Brust H, van Asten A, Koeberg M, van der Heijden A, Kuijpers CJ, Schoenmakers P. Forensic Sci. Int. 2013; 230(1-3): 37-45.

Affiliation

University of Amsterdam, van 't Hoff Institute for Molecular Sciences, P.O. Box 94157, 1090 GD Amsterdam, The Netherlands; Netherlands Forensic Institute, P.O. Box 24044, 2490 AA The Hague, The Netherlands; TNO Technical Sciences, P.O. Box 45, 2280 AA Rijswijk, The Netherlands. Electronic address: g.m.h.brust@uva.nl.

Copyright

(Copyright © 2013, Elsevier Publishing)

DOI

10.1016/j.forsciint.2013.03.042

PMID

23622790

Abstract

Pentaerythritol tetranitrate (PETN) and its degradation products are analyzed to discriminate between residues originating from PETN explosions and residues obtained under other circumstances, such as natural degradation on textile, or after handling intact PETN. The degradation products observed in post-explosion samples were identified using liquid chromatography-mass spectrometry as the less-nitrated analogues of PETN: pentaerythritol trinitrate (PETriN), pentaerythritol dinitrate (PEDiN) and pentaerythritol mononitrate (PEMN). Significant levels of these degradation products were observed in post-explosion samples, whereas only very low levels were detected in a variety of intact PETN samples and naturally degraded PETN. No significant degradation was observed after 12 weeks of storage at room temperature and the influence of high relative humidity (90%) was found to be small. Natural degradation was accelerated by storage of small amounts of PETN on different types of textile, resembling the clothing of a suspect, at elevated temperature (333K). This resulted in significant levels of PETN degradation products, but the relative amounts remained much lower than in post-explosion PETN. For PETriN the peak area relative to PETN was 0.014 (SD=0.0051) and 0.39 (SD=0.19) respectively.
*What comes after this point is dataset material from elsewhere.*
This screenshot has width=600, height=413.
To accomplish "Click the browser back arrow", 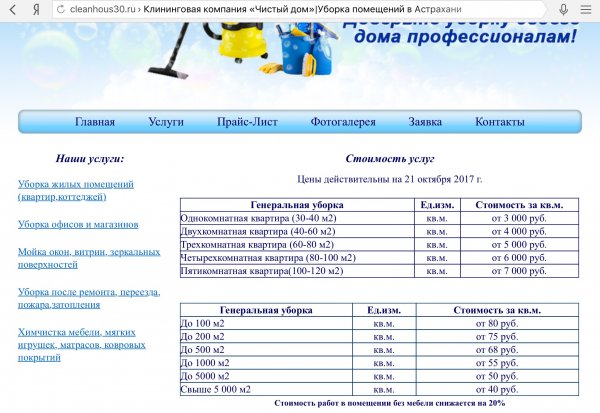I will pyautogui.click(x=13, y=8).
Based on the peak areas of PETriN, PEDiN and PEMN relative to PETN, it was possible to fully distinguish the post-explosion profiles from the profiles obtained from intact PETN or after (accelerated) natural degradation. Although more data are required to accurately assess the strength of the evidence, this work illustrates that PETN profiling may yield valuable evidence when investigating a possible link between a suspect and post-explosion PETN found on a crime scene. Due to the substantial variation in the degradation pattern between explosion experiments and even between sampling positions in one experiment, the method is not able to distinguish different PETN explosion events.